Exercise instructions: Tally the lines below that contain "first" and reply with only the tally.

····················

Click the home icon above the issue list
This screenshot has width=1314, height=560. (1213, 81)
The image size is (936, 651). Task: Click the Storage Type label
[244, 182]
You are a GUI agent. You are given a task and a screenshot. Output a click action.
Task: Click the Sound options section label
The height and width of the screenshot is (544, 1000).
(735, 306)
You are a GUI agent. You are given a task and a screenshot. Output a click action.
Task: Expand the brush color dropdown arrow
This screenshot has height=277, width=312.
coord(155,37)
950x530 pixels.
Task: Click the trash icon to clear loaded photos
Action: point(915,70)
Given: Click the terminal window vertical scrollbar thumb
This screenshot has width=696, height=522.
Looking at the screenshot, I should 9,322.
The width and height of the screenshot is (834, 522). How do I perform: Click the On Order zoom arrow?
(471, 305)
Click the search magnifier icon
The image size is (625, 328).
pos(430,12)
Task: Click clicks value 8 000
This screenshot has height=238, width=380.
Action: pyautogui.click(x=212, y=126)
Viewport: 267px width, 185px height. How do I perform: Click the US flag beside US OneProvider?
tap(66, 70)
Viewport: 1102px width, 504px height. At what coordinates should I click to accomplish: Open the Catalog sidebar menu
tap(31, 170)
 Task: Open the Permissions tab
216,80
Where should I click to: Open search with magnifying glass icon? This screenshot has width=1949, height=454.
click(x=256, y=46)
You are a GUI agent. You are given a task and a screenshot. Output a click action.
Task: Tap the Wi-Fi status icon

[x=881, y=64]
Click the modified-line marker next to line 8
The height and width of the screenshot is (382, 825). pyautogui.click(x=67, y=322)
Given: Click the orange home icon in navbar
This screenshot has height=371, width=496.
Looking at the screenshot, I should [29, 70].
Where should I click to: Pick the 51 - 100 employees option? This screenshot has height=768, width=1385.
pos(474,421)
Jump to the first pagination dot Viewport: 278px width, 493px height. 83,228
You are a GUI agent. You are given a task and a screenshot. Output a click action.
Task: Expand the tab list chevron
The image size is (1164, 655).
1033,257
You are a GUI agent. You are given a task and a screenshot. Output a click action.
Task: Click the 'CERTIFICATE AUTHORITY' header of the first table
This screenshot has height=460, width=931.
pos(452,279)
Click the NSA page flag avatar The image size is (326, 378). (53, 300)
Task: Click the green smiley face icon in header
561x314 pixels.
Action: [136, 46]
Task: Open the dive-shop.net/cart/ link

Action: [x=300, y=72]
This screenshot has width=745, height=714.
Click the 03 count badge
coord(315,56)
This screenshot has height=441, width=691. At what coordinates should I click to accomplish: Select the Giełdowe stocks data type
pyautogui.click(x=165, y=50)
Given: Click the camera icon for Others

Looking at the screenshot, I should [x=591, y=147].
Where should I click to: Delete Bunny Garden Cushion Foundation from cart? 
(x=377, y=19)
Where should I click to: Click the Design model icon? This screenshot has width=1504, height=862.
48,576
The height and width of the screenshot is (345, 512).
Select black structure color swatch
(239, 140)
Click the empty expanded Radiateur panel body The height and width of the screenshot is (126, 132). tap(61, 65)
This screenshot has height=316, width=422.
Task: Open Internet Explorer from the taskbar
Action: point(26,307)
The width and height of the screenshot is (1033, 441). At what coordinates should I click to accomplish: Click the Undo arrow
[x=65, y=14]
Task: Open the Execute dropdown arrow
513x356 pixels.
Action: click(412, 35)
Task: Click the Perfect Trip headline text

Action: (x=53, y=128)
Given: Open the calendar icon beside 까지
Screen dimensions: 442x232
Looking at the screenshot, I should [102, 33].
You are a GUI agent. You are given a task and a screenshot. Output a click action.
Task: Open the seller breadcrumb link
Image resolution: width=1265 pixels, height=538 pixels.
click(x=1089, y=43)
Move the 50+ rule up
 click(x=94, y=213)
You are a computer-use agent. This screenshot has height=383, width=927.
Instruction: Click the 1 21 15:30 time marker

····················

Answer below: 2